*** Begin section ***
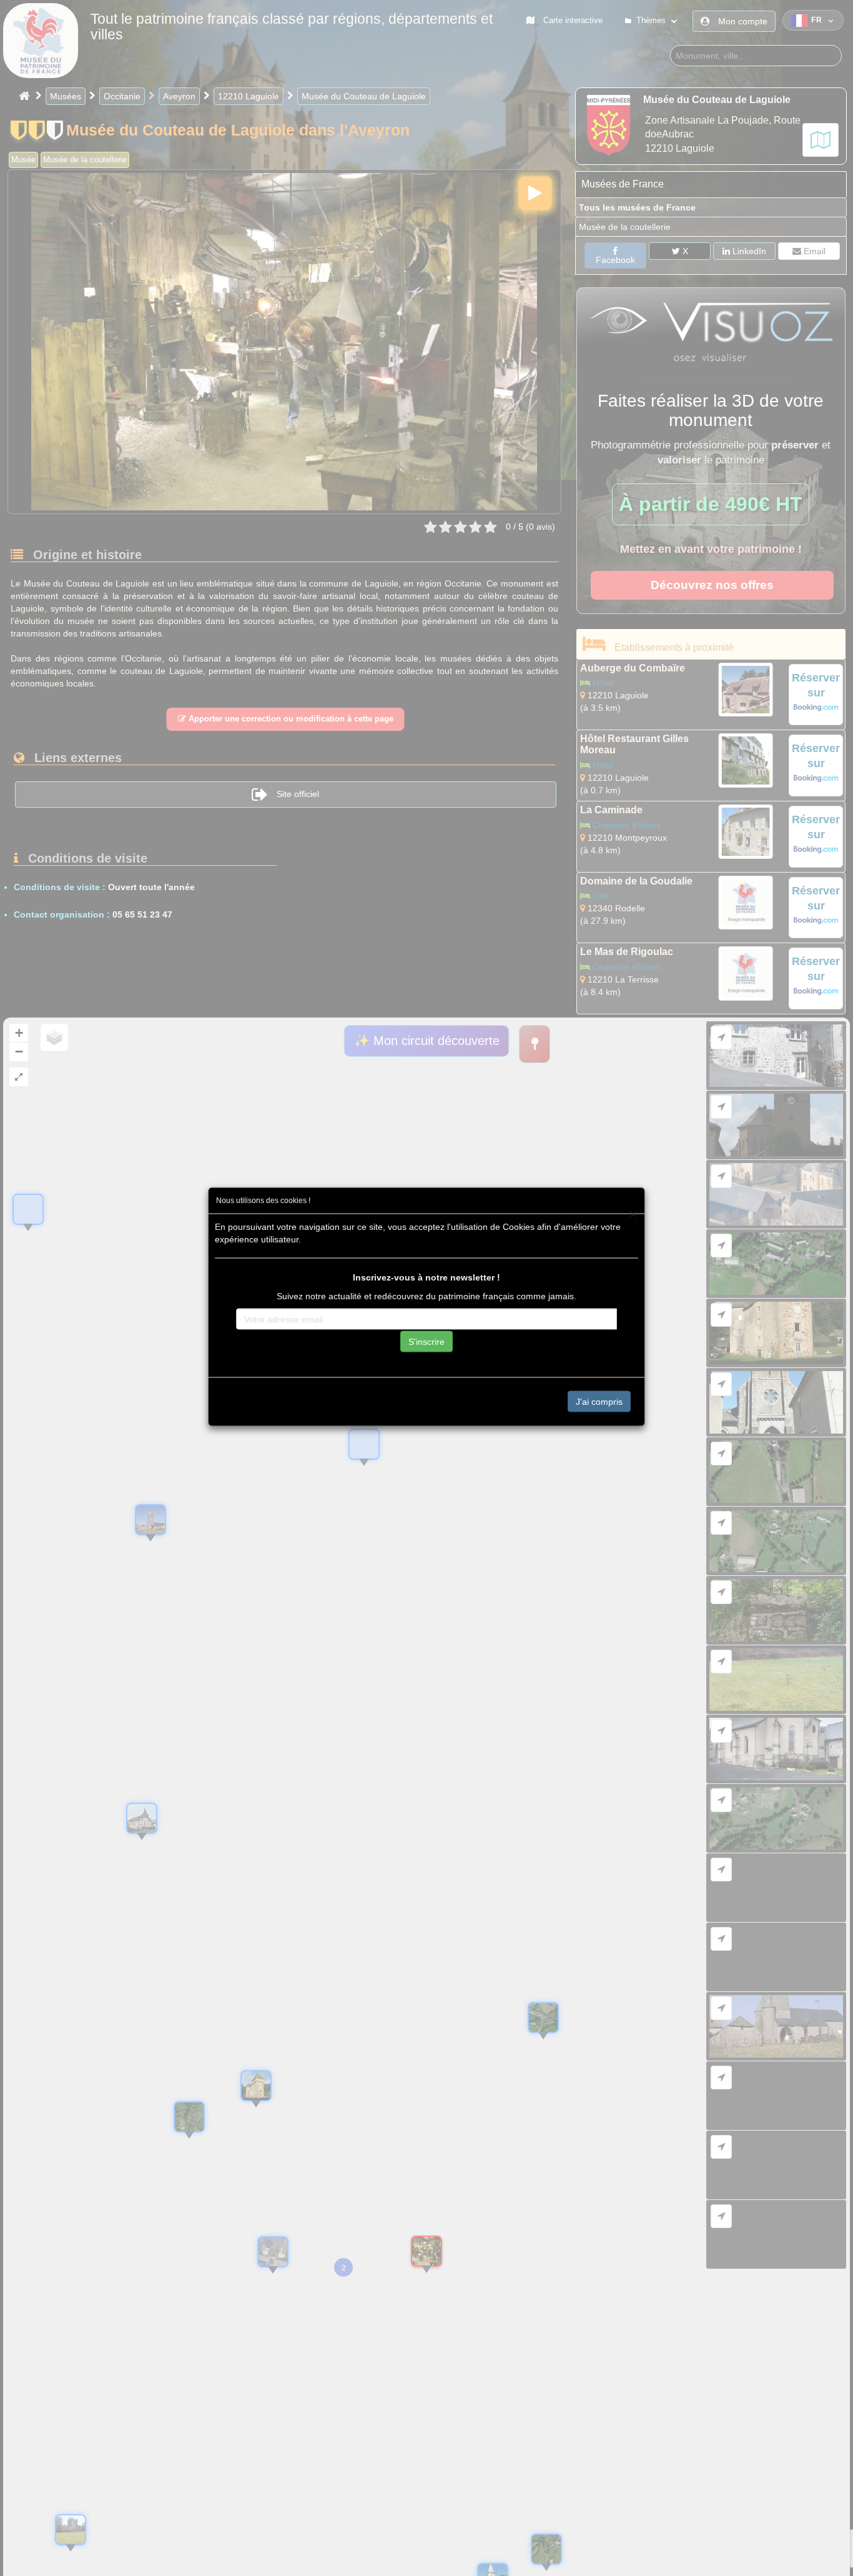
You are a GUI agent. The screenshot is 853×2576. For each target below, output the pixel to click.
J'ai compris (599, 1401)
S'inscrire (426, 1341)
*** End section ***
*** Begin section ***
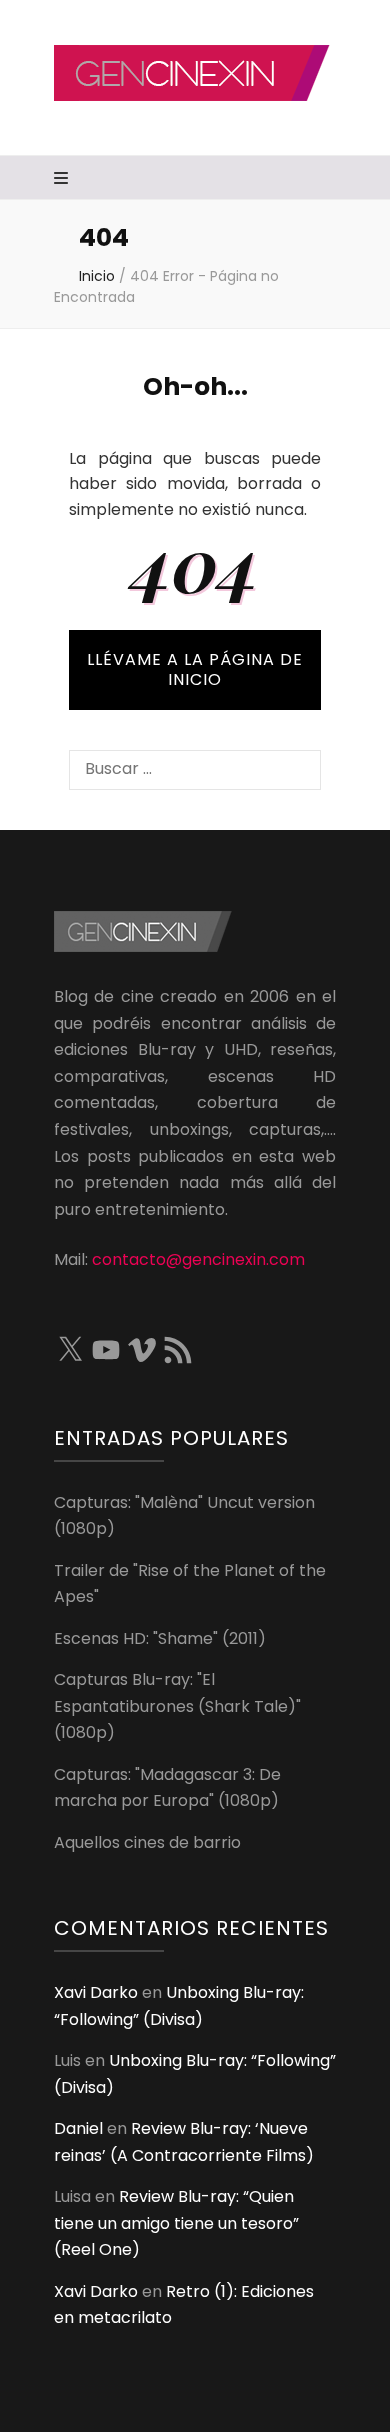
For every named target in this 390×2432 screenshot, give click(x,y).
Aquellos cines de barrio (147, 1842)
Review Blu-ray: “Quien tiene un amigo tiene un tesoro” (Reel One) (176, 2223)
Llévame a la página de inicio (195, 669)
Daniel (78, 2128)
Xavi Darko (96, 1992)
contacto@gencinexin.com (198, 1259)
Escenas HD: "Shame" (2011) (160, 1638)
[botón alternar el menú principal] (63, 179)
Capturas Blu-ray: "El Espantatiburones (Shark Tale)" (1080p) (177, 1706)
*** End section ***
• Task
Extract from the records above the lines from the one containing "You are a GUI" to the one containing "S'inscrire (426, 1341)", both lines included, exactly as they appear and with nothing else.

• Response for this exercise
You are a GUI agent. The screenshot is 853×2576. For each target below, output the pixel to click.
J'ai compris (599, 1401)
S'inscrire (426, 1341)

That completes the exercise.